Überall hängen Schilder mit Erläuterungen. Darauf liest man, dass beim Cannabis nur die weibliche Hanfpflanze die entscheidenden Stoffe enthält: THC (Tetrahydrocannabinol), das für den Rausch sorgt, und das am zweithäufigsten vorkommende CBD (Cannabidiol), das eher entspannend wirken soll. "Die Blüten können in Form der getrockneten Pflanze inhaliert oder ihre Stoffe extrahiert werden", steht dort. Und dass sich je nach Pflanzenart die Konzentrationen der Cannabinoide THC und CBD unterschiedlich verteilen.

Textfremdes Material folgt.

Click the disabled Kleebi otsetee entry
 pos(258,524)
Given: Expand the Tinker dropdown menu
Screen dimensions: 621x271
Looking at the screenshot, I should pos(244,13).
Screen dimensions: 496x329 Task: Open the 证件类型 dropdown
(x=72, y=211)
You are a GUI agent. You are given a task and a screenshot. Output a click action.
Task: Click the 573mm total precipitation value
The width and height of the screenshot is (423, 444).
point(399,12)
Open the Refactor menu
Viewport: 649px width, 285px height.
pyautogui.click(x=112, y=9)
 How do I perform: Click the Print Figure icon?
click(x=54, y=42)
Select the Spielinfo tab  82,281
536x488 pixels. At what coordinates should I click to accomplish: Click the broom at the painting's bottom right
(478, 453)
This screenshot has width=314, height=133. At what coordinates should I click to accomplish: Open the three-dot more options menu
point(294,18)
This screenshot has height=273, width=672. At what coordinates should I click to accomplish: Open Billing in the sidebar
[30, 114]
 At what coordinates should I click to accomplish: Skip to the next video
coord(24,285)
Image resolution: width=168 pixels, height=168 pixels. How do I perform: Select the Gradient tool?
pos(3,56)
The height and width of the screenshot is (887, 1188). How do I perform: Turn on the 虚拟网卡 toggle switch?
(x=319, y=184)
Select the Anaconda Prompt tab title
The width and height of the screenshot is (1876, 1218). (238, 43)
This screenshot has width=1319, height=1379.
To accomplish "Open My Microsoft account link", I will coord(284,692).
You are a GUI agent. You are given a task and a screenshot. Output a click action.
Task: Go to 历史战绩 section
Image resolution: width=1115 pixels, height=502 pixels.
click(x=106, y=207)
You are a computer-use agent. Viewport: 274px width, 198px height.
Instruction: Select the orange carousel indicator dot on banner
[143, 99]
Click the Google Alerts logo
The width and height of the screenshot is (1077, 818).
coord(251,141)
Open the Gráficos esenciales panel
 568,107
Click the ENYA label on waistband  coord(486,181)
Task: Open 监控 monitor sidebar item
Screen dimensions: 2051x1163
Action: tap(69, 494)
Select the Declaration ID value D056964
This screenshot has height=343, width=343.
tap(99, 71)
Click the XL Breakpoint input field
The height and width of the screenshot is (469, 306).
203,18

Dann taucht eine "Cannabisberaterin" auf. "Wie kann ich Ihnen helfen?", fragt die Frau freundlich. Neben ihr leuchten Appelle auf Bildschirmen: "Don’t drive high", "Know your limit". Und: "Thanks for shopping legal!" Es scheint, als wolle Kanada sein Cannabis-Angebot von außen so unsichtbar wie möglich gestalten – und wirklich hartnäckigen Interessenten vor dem Kauf mindestens ein Diplom abverlangen.
Vor drei Jahren hat das Land die Abgabe von Cannabis legalisiert; nun ist dieses Experiment gerade aus deutscher Sicht interessant. Denn die Ampelkoalition aus SPD, Grünen und FDP plant künftig auch hierzulande "die kontrollierte Abgabe von Cannabis an Erwachsene zu Genusszwecken in lizenzierten Geschäften". So steht es im Koalitionsvertrag. Damit folgt die neue Regierung einem Trend zur Entkriminalisierung von Cannabis, der auch schon andere Länder erfasst hat (siehe Infobox am Artikelende). Wie genau die Abgabe gestaltet werden soll, steht allerdings nicht im Koalitionsvertrag.
Die Legalisierung von Cannabis passt zu einer Gesellschaft, in der der Staat auch bei Nikotin und Alkohol auf Eigenverantwortung setzt. Im Wahlprogramm der SPD hieß es: "Verbote und Kriminalisierung haben den Konsum nicht gesenkt, sie stehen einer effektiven Suchtprävention und dem Jugendschutz entgegen." Eine Freigabe des Stoffs, prognostiziert eine Studie des Düsseldorf Institute for Competition Economics (die von der Hanf-Industrie in Auftrag gegeben wurde), würde jährlich 4,7 Milliarden Euro aus Steuern und Einsparungen im Rechtssystem in die Staatskasse spülen.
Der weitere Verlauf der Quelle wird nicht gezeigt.